The jihadis who melted away as French forces moved into northern Mali first got a foothold there by joining a separatist rebellion of the nomadic Tuareg people.
Many Tuareg, including those who did not support the revolt, now live in fear of reprisals.
Once upon a time two brothers went hunting together far out in the Malian bush.
They wandered further and further, but found no game, until eventually they collapsed exhausted under a tree.
The younger brother began to complain about how hungry he was, so the elder one went off to try to find food. At last he came back with some meat which was eagerly cooked over a fire.
Only when the younger brother had satisfied his hunger did he start to wonder where the meat came from, and then he noticed a bloody bandage around the other’s leg.
Horrified, he realised his elder brother had cut off a piece of his own thigh to save him from starvation, and he was overcome with guilt.
That is the story told in Mali to explain the origin of a unique relationship between two of the country’s peoples, the Bozo and the Dogon, supposedly the descendants of those two brothers.
They are bound forever to help one another in any way they can – but never to intermarry. That way relations are always kept pleasant, as between friends, whereas marriage, and family ties, can result in horrible complications, as happened between the two hunters.
The ties between the Bozo, traditionally fishermen along the, River Niger, and the Dogon, hunters and farmers on a high plateau to the south, are just one example of what has been called “cousinage” — special bonds between ethnic groups or traditional castes.
So the Dogon are also cousins of the Songhai, farmers and traders in the east of Mali, while the Fulani, the herders who wander the endless yellow grasslands dotted with glossy green mango and shea butter trees, are cousins with families of hereditary blacksmiths of any group.
Cousinage, part of the generally harmonious relations between the peoples of Mali, is based on mutual benefit, and respect for one another’s territory.
Herders need traders to buy goods and sell their cattle. Everyone needs blacksmiths.
But there is a particular people in Mali, they say, who have no cousins — the light-skinned nomads of the north, the Tuareg.
You can find some Tuareg scattered throughout Mali.
There are Tuareg MPs and Tuareg ministers. But Tuareg separatists fought the government throughout the early 1990s and began another rebellion a year or so ago – the rebellion, later hi-jacked by jihadis of many nationalities, that sparked the present crisis.
For many in the West, the Tuareg are irresistibly romantic — mysterious men of the dunes and the camel-trains, their heads swathed in traditional blue turbans and the less traditional designer sunglasses.

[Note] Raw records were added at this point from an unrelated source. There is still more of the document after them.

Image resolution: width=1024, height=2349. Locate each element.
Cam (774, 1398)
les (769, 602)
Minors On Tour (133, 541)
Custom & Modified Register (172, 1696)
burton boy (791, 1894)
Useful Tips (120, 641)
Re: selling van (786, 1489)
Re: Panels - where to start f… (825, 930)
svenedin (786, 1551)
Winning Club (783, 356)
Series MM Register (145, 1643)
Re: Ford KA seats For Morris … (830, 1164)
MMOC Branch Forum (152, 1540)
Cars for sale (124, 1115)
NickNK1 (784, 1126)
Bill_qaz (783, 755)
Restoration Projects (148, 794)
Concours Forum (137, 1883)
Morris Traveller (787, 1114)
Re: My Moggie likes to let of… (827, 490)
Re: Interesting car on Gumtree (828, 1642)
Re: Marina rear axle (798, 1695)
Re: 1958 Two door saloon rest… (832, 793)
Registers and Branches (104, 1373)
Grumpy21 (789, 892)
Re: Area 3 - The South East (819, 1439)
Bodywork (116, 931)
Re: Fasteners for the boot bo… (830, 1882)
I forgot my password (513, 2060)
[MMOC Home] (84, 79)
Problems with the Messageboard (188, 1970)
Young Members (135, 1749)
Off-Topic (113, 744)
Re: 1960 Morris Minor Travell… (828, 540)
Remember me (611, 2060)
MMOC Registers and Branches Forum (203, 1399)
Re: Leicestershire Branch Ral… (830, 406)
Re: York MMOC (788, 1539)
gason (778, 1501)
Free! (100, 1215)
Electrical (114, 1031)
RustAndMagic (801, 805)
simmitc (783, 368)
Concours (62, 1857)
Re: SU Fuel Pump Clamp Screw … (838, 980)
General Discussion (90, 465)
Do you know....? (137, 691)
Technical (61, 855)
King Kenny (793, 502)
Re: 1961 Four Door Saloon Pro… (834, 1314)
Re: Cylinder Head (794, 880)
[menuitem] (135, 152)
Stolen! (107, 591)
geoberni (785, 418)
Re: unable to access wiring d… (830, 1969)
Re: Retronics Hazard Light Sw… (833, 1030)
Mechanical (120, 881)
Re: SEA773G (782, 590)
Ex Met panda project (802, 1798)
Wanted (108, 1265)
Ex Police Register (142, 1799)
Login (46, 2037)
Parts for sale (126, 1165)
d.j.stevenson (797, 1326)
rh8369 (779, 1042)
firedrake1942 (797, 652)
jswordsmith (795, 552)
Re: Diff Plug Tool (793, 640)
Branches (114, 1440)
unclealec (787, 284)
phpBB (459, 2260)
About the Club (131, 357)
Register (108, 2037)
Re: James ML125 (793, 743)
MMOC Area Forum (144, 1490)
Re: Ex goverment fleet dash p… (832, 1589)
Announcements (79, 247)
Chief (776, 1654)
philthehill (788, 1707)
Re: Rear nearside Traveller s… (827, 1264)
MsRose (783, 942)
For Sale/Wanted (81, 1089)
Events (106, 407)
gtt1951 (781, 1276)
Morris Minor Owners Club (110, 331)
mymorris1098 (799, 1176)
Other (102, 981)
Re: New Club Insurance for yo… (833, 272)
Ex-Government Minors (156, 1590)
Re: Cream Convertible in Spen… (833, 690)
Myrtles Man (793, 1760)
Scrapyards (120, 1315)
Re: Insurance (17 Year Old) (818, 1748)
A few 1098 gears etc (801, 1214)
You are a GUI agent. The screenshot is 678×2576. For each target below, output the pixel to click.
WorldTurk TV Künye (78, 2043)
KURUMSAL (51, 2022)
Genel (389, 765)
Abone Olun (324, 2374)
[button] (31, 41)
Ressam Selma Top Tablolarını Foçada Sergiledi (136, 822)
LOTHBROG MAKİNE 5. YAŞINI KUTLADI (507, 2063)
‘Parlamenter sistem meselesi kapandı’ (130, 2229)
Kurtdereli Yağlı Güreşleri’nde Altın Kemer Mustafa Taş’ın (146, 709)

But politics in Mali are about fighting, unromantically, for scarce resources.
And while the Tuareg have suffered terribly from repeated drought, the country’s other peoples have suffered too — and many feel, rightly or wrongly, that more is spent on the Tuareg because they make more political fuss.
Today, as the rebellion is crushed by French-led forces, the Tuareg are in trouble.
Whether or not they supported the revolt — and many did not — they are afraid now of reprisals.
So afraid that in parts of Mali they have completely disappeared — fled to neighbouring countries, or gone into hiding.
Down on the bustling banks of the Niger in the port of Mopti — the Venice of Mali as the faded tourist posters call it — I find stacks of square white slabs flecked with grey.
Marble, I assume. But it is salt — carried by camel to Timbuktu from the mines in the deep Sahara, then by dug-out canoe to Mopti.